Friday, March 15, 2013

Model of missions

The vocabulary of modality and sodality has been around in missiological circles for nearly 40 years, but is not widely known in God’s church, even among its pioneers, let alone incisively and strategically applied by denominational authorities. As a result some pioneers are frustrated by the wider Church and some authorities are unnecessarily alarmed by pioneers. Neither values the other as highly as would be helpful and the Church’s participation in the mission of God is limited, because the models by which it can happen have been restricted.
 
Prior to and during the first century, the synagogue then, provided the basic model for the structure of early Church congregations. For Jews, it was the synagogue. For non-Jews who came in later, it was a slightly modified version of the synagogue. To understand how the early Church was organized, we must therefore understand the combined influence of the Jewish home and the synagogue. The Jewish home provided the model for the early house churches, of which there were many. In some areas, where low visibility was mandated by persecution, house churches, as opposed to congregations, were the main vehicle for group worship, teaching and prayer. In other areas, synagogue-style congregations were added to the social mix.

We can see the church's model developing further within Roman influence. Originally the term diocese (Gr. dioikesis) signified management of a household, thence administration or government in general. This term was soon used in Roman law to designate the territory dependent for its administration upon a city (civitas). What in Latin was called ager, or territorium, namely a district subject to a city, was habitually known in the Roman East as a diƓcesis. But as the Christian bishop generally resided in a civitas, the territory administered by him, being usually conterminous with the juridical territory of the city, came to be known ecclesiastically by its usual civil term, diocese

The medieval period saw more changes. In Western and in much of Central Europe formal paganism was theoretically on the way out. Not far from the same time efforts were begun to bring the nominal Christianity closer to the standards set forth in the New Testament. They were seen in reforms in monastic communities, in the emergence of new types of monasticism, and in the endeavor to make the Papacy an instrument for helping the European peoples and the entire structure of the Church more nearly to approximate these standards. Efforts proliferated to approach the goals held up in the New Testament. Some Christians remained within the Catholic Church. Numbers of others were denounced by that church. In every aspect of the collective life earnest souls strove to bring conformity to the ideals of the faith: in the State, in the realm of the intellect, in economics, in the family, and in the relations between the sexes. Heroic attempts were also seen to win European peoples not yet in Christendom and to plant the faith outside Europe.

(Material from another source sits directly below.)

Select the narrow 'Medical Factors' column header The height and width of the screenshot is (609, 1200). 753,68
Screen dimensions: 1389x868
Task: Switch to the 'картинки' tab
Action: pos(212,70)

With a look at Protestant recovery, Ralph Winter, in a fascinating historical tour of modalities and sodalities, notes that the Protestant Reformation tried to eliminate the distinction.  Maybe it was a good idea in theory, but the practical result was that for three hundred years the church’s mission floundered. Only in the nineteenth century, with the birth of the modern missionary movement and the proliferation of countless Christian reform and relief organizations, did the church benefit from the recovery of sodalities.

Today, there are still areas of contemporary misunderstandings. The question we must ask is how long it will be before the younger churches of the so called mission territories of the non-Western world come to that epochal conclusion (to which the Protestant movement in Europe only tardily came), namely, that there need to be sodality structures, such as William Carey’s “use of means,” in order for church people to reach out in vital initiatives in mission, especially cross-cultural mission. There are already some hopeful signs that this is already taking place all around the world.